Next, we introduce functions to model vector operations: \(\approx _{\mathbf {A}}\) for comparing vectors, \(\mathsf {nth}_{\mathbf {A}}\) for reading from them, and \(\mathsf {update}_{\mathbf {A}}\) for updating them. These functions need to be axiomatized. We include two axioms (bottom of Fig. 2): \(Ax_1\) states that two vectors are equal iff they have the same length and the same contents. \(Ax_2\) axiomatizes the update operator; the result has the same length, and if the updated index is in bounds, then the corresponding element is updated. These axioms are not meant to be complete, but are rather just strong enough for the example.

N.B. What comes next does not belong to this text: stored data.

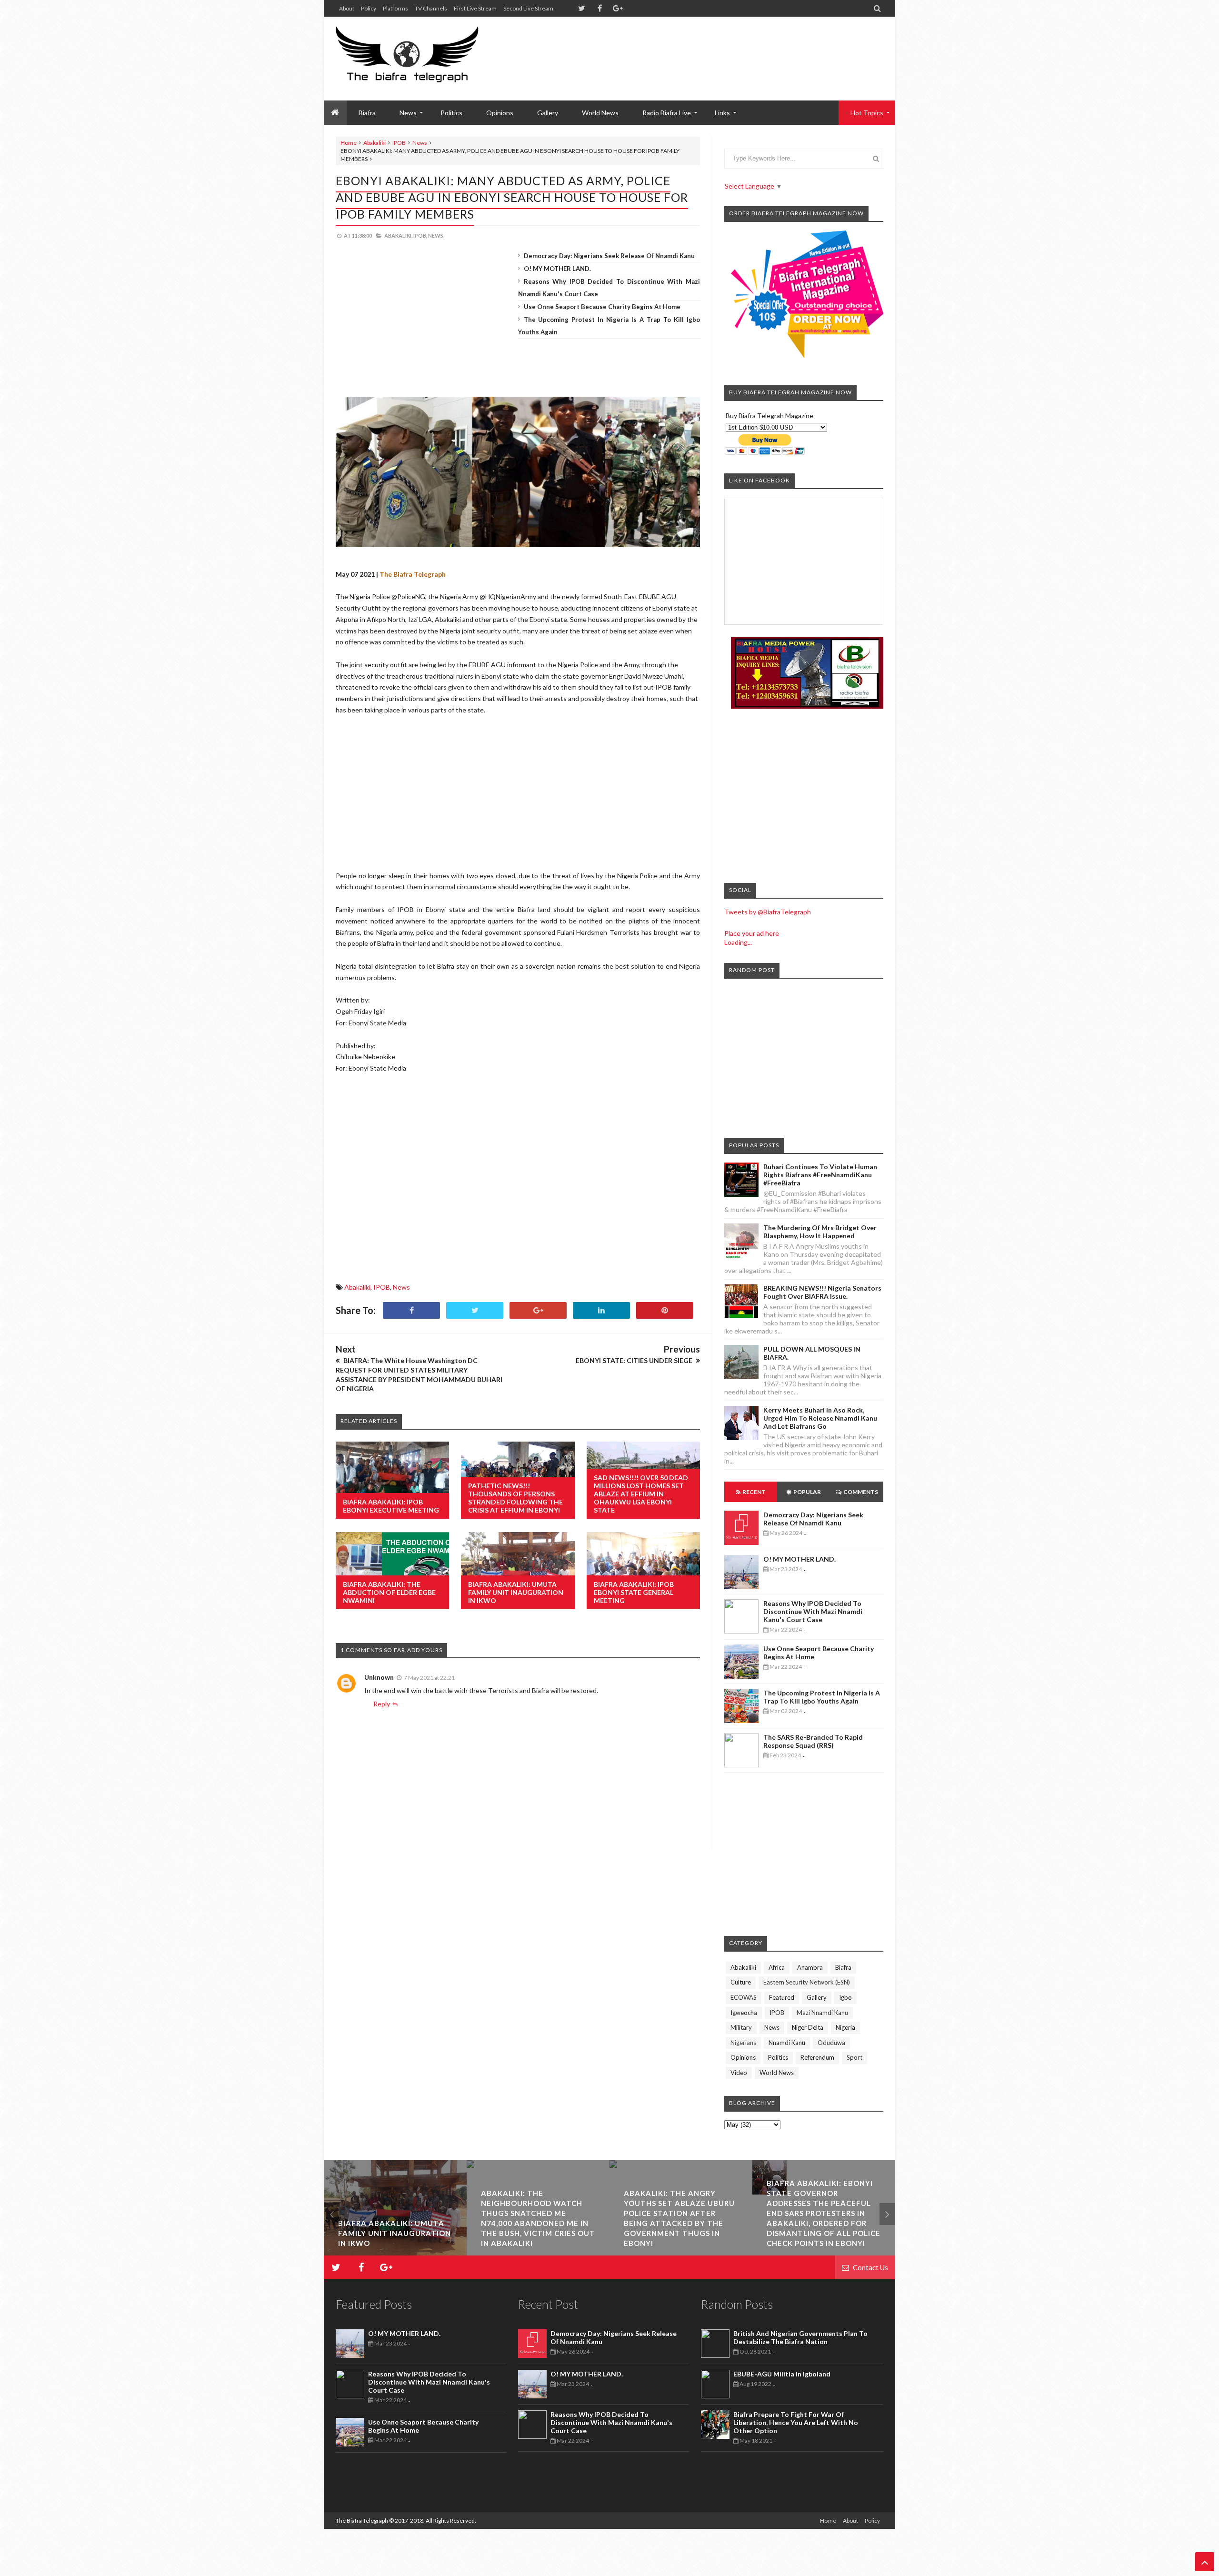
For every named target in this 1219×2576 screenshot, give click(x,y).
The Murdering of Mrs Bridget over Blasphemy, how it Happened (820, 1231)
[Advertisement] (710, 47)
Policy (368, 8)
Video (738, 2072)
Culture (740, 1982)
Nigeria (845, 2027)
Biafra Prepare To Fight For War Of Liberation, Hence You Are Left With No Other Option (795, 2422)
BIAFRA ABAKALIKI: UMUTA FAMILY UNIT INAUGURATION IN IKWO (515, 1592)
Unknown (379, 1677)
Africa (777, 1967)
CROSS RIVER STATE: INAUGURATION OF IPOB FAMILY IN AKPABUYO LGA (889, 2233)
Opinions (499, 113)
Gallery (547, 113)
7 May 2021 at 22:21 (429, 1677)
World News (600, 113)
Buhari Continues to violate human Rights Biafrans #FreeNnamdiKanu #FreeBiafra (820, 1175)
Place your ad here (751, 933)
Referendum (817, 2057)
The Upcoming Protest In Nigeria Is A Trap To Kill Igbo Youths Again (821, 1697)
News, (436, 235)
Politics (451, 113)
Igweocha (743, 2012)
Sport (854, 2057)
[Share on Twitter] (474, 1310)
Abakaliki (374, 142)
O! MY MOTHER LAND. (557, 268)
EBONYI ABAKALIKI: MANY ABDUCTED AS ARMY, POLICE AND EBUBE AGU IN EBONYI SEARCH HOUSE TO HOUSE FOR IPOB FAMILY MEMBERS (512, 197)
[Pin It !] (664, 1310)
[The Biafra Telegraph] (425, 58)
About (346, 8)
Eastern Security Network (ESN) (806, 1982)
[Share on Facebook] (411, 1310)
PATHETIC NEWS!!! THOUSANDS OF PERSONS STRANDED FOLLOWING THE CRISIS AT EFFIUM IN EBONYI (515, 1498)
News (419, 142)
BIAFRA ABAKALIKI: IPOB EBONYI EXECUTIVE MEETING (391, 1506)
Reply (381, 1704)
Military (741, 2027)
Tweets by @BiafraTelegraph (767, 912)
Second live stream (528, 8)
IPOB (399, 142)
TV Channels (431, 8)
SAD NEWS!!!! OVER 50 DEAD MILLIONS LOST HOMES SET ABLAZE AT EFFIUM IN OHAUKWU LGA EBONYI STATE (641, 1493)
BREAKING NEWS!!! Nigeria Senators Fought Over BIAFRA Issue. (822, 1292)
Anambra (810, 1967)
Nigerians (743, 2042)
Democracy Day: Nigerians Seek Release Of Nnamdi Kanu (609, 256)
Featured (781, 1997)
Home (348, 142)
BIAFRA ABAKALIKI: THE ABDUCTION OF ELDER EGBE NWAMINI (389, 1592)
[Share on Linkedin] (601, 1310)
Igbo (845, 1997)
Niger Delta (807, 2027)
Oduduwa (831, 2042)
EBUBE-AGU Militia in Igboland (781, 2374)
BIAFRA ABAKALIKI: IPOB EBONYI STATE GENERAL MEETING (634, 1592)
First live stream (475, 8)
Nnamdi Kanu (787, 2042)
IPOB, (420, 235)
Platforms (395, 8)
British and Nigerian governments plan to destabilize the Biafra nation (800, 2337)
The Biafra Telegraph (362, 2520)
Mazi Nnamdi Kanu (822, 2012)
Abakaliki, (398, 235)
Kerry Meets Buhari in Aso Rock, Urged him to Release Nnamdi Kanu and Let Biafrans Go (820, 1418)
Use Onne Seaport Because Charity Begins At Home (602, 307)
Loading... (738, 942)
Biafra (843, 1967)
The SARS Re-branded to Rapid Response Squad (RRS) (813, 1741)
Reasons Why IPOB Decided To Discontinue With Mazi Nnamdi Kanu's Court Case (812, 1611)
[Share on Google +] (538, 1310)
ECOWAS (743, 1997)
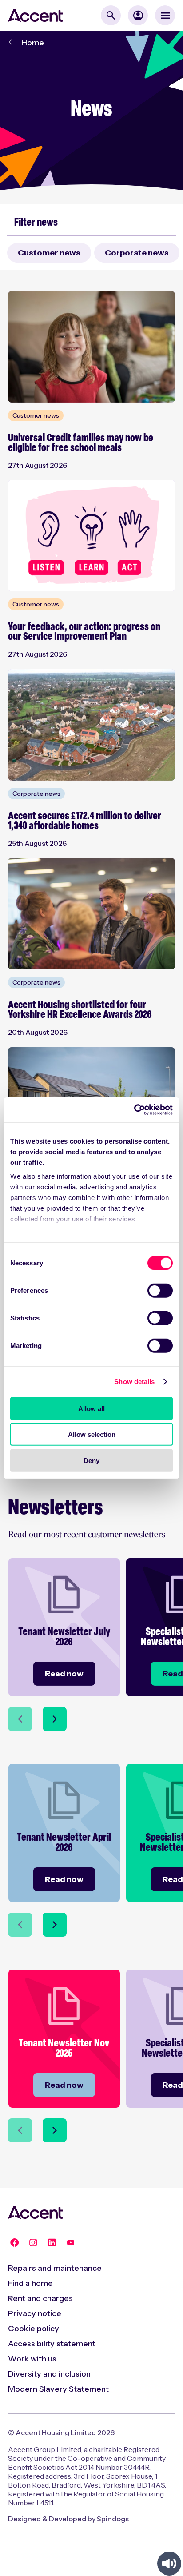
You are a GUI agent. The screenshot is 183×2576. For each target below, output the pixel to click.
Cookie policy (33, 2328)
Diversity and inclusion (49, 2374)
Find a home (30, 2283)
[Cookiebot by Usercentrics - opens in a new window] (134, 1110)
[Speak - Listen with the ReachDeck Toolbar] (169, 2564)
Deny (91, 1460)
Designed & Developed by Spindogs (68, 2518)
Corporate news (137, 253)
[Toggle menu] (165, 15)
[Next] (55, 1719)
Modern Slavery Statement (58, 2389)
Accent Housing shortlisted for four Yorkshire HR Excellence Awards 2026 (80, 1011)
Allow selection (91, 1434)
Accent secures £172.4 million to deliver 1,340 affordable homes (84, 821)
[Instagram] (33, 2242)
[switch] (160, 1290)
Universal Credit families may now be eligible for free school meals (80, 443)
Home (32, 43)
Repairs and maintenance (55, 2268)
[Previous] (20, 1719)
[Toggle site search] (111, 15)
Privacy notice (34, 2313)
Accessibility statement (51, 2344)
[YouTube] (70, 2242)
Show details (134, 1381)
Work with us (32, 2359)
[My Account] (138, 15)
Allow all (91, 1408)
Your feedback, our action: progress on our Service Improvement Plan (84, 632)
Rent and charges (40, 2298)
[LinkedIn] (52, 2242)
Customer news (49, 253)
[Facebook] (14, 2242)
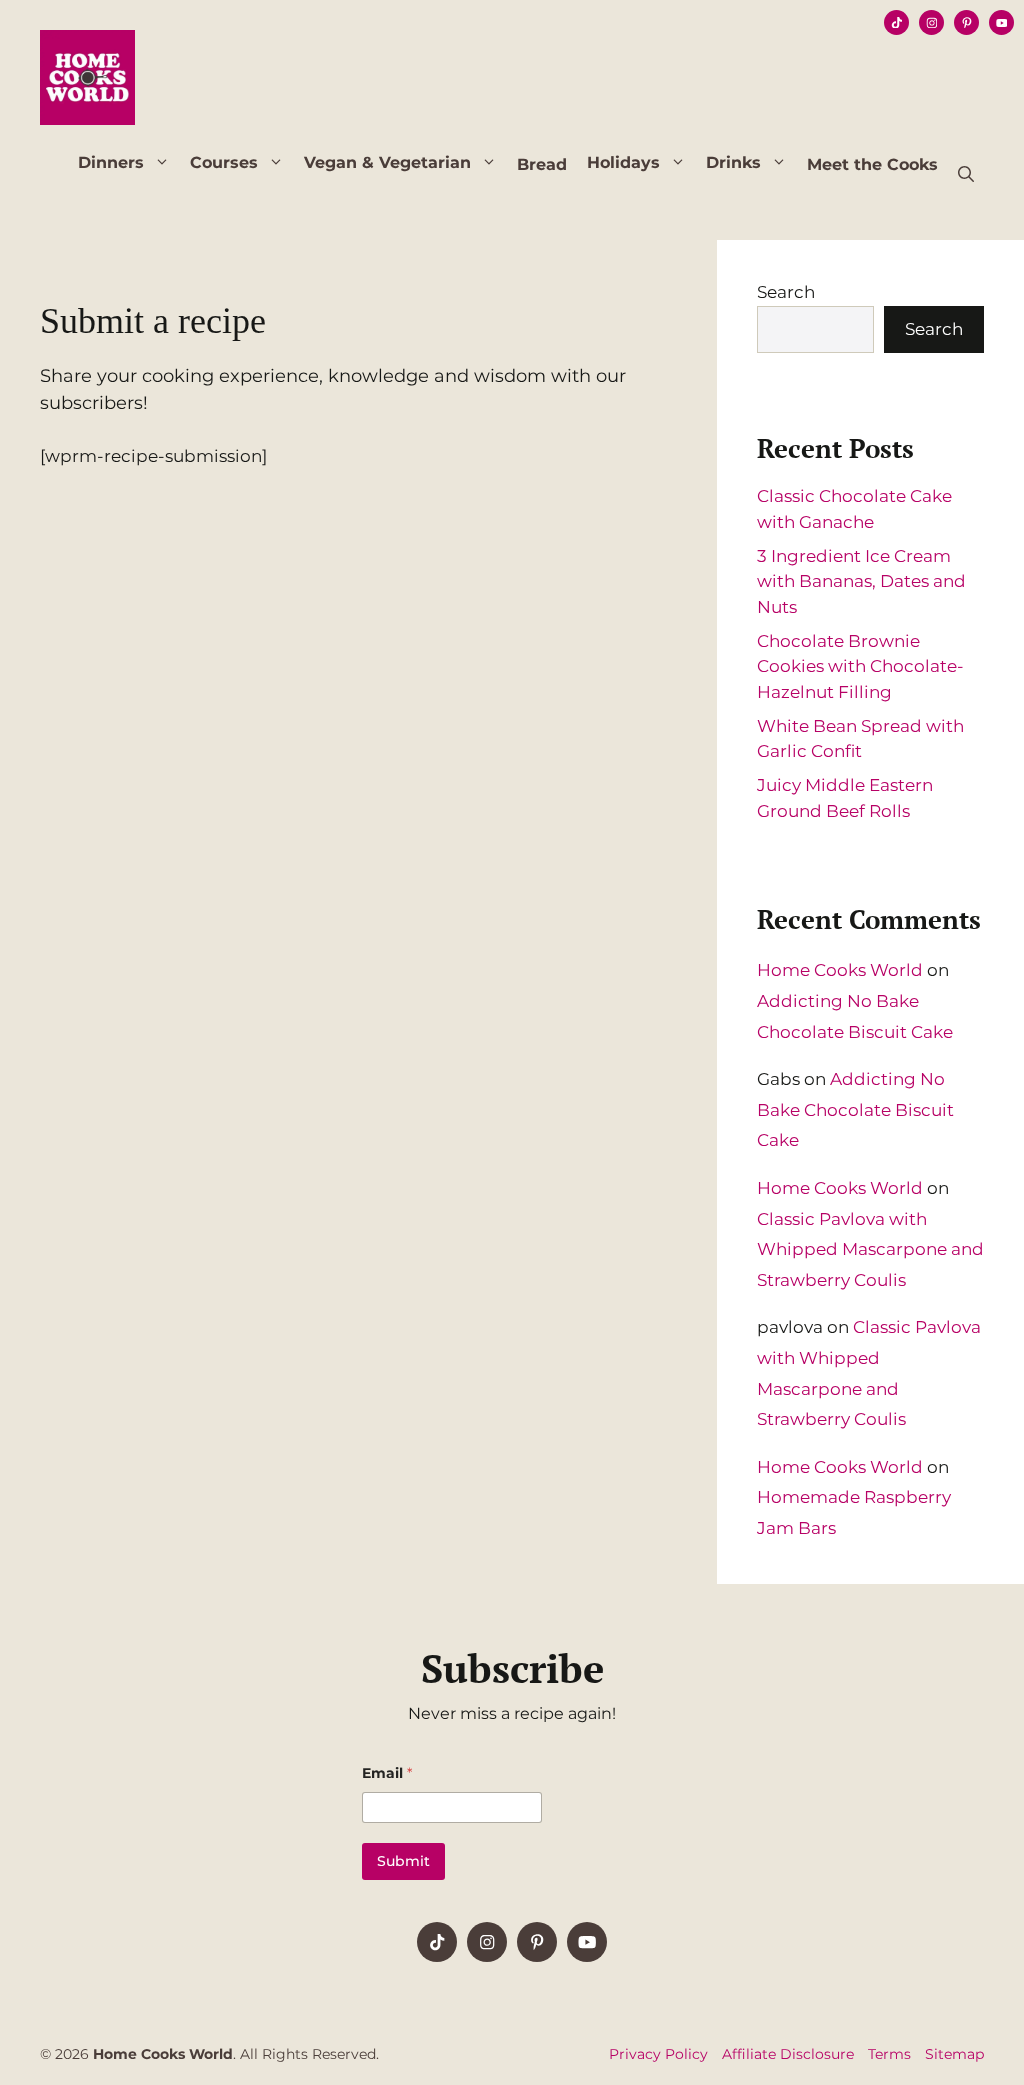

The first two lines of the swap function are encoded as equalities using \(\mathsf {nth}_{\mathbf {A}}\), and the last two lines are combined into one nested constraint that involves \(\mathsf {update}_{\mathbf {A}}\). The precondition of the specification is naturally modeled using \(\mathsf {nth}_{\mathbf {A}}\), and the post-condition is negated, so that the unsatisfiability of the formula entails the correctness of the function w.r.t. the specification. Indeed, the conjunction of all formulas in this encoding is unsatisfiable in the combined theories of arrays, integers, and uninterpreted functions.

The above encoding has two main shortcomings: It introduces auxiliary symbols, and it uses quantifiers, thus reducing clarity and efficiency. In the next example, we see how using the theory of sequences allows for a much more natural and succinct encoding.

Example 2 (Sequences)

In the sequences encoding, s and \(s_{out}\) have sort \({\mathsf {Seq}}\). No auxiliary sorts or functions are needed, as the theory symbols can be used directly. Further, these symbols do not need to be axiomatized as their semantics is fixed by the theory. The resulting formula, much shorter than in Exmaple 2 and with no quantifiers, is unsatisfiable in \(T_\mathsf {Seq}\).

Fig. 2.
figure 2

An example using \(T_\mathsf {Seq}\).

4 Calculi

After introducing some definitions and assumptions, we describe a basic calculus for the theory of sequences, which adapts techniques from previous procedures for the theory of strings. In particular, the basic calculus reduces the operators \(\mathsf {nth}\) and \(\mathsf {update}\) by introducing concatenation terms. We then show how to extend the basic calculus by introducing additional rules inspired by solvers for the theory of arrays; the modified calculus can often reason about \(\mathsf {nth}\) and \(\mathsf {update}\) terms directly, avoiding the introduction of concatenation terms (which are typically expensive to reason about).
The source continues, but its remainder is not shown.